### ASSIGNMENT
Retype all of the lines below with no changes.

EXERCISE DATA: Begin

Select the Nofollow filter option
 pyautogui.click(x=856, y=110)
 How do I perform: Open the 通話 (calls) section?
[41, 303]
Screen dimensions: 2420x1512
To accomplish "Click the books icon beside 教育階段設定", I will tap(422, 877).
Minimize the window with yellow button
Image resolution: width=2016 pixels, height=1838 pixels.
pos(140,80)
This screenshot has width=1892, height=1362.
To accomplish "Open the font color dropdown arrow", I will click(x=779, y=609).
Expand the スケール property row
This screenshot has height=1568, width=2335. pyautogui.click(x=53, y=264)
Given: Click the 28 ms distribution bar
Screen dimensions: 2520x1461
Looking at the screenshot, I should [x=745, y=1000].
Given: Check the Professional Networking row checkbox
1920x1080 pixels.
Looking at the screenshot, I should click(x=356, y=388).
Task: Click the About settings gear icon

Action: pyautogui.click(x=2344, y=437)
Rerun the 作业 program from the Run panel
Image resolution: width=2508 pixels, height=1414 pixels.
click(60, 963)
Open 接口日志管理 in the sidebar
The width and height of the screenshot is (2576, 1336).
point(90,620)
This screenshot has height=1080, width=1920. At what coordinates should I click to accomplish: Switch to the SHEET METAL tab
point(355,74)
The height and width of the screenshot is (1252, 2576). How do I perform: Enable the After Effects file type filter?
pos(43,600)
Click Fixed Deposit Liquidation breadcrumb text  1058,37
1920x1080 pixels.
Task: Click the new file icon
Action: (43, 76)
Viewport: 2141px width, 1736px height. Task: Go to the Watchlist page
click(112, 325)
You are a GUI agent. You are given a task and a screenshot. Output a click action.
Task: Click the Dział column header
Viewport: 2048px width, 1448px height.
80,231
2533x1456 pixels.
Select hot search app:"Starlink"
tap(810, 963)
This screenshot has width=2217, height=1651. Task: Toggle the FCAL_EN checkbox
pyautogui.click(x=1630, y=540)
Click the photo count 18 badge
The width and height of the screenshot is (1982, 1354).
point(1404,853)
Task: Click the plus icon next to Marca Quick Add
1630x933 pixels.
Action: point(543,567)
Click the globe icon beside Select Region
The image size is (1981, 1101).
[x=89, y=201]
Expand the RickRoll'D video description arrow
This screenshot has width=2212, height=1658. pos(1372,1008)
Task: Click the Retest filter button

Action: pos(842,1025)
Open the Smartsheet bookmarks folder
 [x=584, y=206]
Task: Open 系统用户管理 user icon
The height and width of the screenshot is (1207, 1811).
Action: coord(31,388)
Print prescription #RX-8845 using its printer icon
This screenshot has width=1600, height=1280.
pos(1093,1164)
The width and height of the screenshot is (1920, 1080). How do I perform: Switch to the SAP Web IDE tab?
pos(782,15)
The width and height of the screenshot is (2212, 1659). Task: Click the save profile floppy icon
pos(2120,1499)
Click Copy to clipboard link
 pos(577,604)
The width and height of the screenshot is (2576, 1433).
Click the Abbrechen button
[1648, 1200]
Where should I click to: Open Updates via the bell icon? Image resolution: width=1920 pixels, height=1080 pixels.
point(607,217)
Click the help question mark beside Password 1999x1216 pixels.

EXERCISE DATA: End

### ANSWER SECTION
Select the Nofollow filter option
 pyautogui.click(x=856, y=110)
 How do I perform: Open the 通話 (calls) section?
[41, 303]
Screen dimensions: 2420x1512
To accomplish "Click the books icon beside 教育階段設定", I will tap(422, 877).
Minimize the window with yellow button
Image resolution: width=2016 pixels, height=1838 pixels.
pos(140,80)
This screenshot has width=1892, height=1362.
To accomplish "Open the font color dropdown arrow", I will click(x=779, y=609).
Expand the スケール property row
This screenshot has height=1568, width=2335. pyautogui.click(x=53, y=264)
Given: Click the 28 ms distribution bar
Screen dimensions: 2520x1461
Looking at the screenshot, I should [x=745, y=1000].
Given: Check the Professional Networking row checkbox
1920x1080 pixels.
Looking at the screenshot, I should click(x=356, y=388).
Task: Click the About settings gear icon

Action: pyautogui.click(x=2344, y=437)
Rerun the 作业 program from the Run panel
Image resolution: width=2508 pixels, height=1414 pixels.
click(60, 963)
Open 接口日志管理 in the sidebar
The width and height of the screenshot is (2576, 1336).
point(90,620)
This screenshot has height=1080, width=1920. At what coordinates should I click to accomplish: Switch to the SHEET METAL tab
point(355,74)
The height and width of the screenshot is (1252, 2576). How do I perform: Enable the After Effects file type filter?
pos(43,600)
Click Fixed Deposit Liquidation breadcrumb text  1058,37
1920x1080 pixels.
Task: Click the new file icon
Action: (43, 76)
Viewport: 2141px width, 1736px height. Task: Go to the Watchlist page
click(112, 325)
You are a GUI agent. You are given a task and a screenshot. Output a click action.
Task: Click the Dział column header
Viewport: 2048px width, 1448px height.
80,231
2533x1456 pixels.
Select hot search app:"Starlink"
tap(810, 963)
This screenshot has width=2217, height=1651. Task: Toggle the FCAL_EN checkbox
pyautogui.click(x=1630, y=540)
Click the photo count 18 badge
The width and height of the screenshot is (1982, 1354).
point(1404,853)
Task: Click the plus icon next to Marca Quick Add
1630x933 pixels.
Action: point(543,567)
Click the globe icon beside Select Region
The image size is (1981, 1101).
[x=89, y=201]
Expand the RickRoll'D video description arrow
This screenshot has width=2212, height=1658. pos(1372,1008)
Task: Click the Retest filter button

Action: pos(842,1025)
Open the Smartsheet bookmarks folder
 [x=584, y=206]
Task: Open 系统用户管理 user icon
The height and width of the screenshot is (1207, 1811).
Action: coord(31,388)
Print prescription #RX-8845 using its printer icon
This screenshot has width=1600, height=1280.
pos(1093,1164)
The width and height of the screenshot is (1920, 1080). How do I perform: Switch to the SAP Web IDE tab?
pos(782,15)
The width and height of the screenshot is (2212, 1659). Task: Click the save profile floppy icon
pos(2120,1499)
Click Copy to clipboard link
 pos(577,604)
The width and height of the screenshot is (2576, 1433).
Click the Abbrechen button
[1648, 1200]
Where should I click to: Open Updates via the bell icon? Image resolution: width=1920 pixels, height=1080 pixels.
point(607,217)
Click the help question mark beside Password 1999x1216 pixels.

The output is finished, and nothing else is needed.